Reproduce the listing from its start through the line containing "tap(15, 345)", replacing "screenshot" with "screen capture" and keeping everything else unchanged.

Provided information:
·····
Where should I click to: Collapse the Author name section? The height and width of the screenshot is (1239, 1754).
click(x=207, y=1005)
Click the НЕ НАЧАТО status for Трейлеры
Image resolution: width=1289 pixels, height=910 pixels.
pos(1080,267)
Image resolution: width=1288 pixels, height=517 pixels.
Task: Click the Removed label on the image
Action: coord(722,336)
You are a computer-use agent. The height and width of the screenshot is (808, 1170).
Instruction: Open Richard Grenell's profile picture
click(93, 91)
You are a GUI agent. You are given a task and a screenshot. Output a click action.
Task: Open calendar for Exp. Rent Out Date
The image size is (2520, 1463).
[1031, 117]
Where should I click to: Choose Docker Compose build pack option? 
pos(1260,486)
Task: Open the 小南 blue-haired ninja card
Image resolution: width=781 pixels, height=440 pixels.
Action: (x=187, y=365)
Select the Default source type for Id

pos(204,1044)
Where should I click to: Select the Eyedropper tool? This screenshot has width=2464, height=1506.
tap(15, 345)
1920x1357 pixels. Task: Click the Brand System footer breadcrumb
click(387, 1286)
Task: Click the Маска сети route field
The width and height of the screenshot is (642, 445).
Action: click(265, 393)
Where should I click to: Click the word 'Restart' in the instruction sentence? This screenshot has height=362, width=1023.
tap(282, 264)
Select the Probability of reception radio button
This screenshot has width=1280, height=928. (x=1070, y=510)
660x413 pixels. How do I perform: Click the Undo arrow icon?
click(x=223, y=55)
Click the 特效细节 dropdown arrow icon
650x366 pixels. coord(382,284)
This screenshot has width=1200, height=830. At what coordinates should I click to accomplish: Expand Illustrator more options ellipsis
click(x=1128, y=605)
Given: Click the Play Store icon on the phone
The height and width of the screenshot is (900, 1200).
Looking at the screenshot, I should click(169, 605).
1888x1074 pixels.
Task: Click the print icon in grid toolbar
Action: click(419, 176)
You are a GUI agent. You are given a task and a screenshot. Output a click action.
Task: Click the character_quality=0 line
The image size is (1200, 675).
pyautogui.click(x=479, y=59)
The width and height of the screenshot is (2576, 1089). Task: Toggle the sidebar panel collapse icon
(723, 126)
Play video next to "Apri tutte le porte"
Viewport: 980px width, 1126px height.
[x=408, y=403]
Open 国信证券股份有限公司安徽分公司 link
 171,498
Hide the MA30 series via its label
·····
Full response:
Where should I click to: Collapse the Author name section? The height and width of the screen capture is (1239, 1754).
click(x=207, y=1005)
Click the НЕ НАЧАТО status for Трейлеры
Image resolution: width=1289 pixels, height=910 pixels.
pos(1080,267)
Image resolution: width=1288 pixels, height=517 pixels.
Task: Click the Removed label on the image
Action: coord(722,336)
You are a computer-use agent. The height and width of the screen capture is (808, 1170).
Instruction: Open Richard Grenell's profile picture
click(93, 91)
You are a GUI agent. You are given a task and a screen capture. Output a click action.
Task: Open calendar for Exp. Rent Out Date
The image size is (2520, 1463).
[1031, 117]
Where should I click to: Choose Docker Compose build pack option? 
pos(1260,486)
Task: Open the 小南 blue-haired ninja card
Image resolution: width=781 pixels, height=440 pixels.
Action: (x=187, y=365)
Select the Default source type for Id

pos(204,1044)
Where should I click to: Select the Eyedropper tool? This screen capture has width=2464, height=1506.
tap(15, 345)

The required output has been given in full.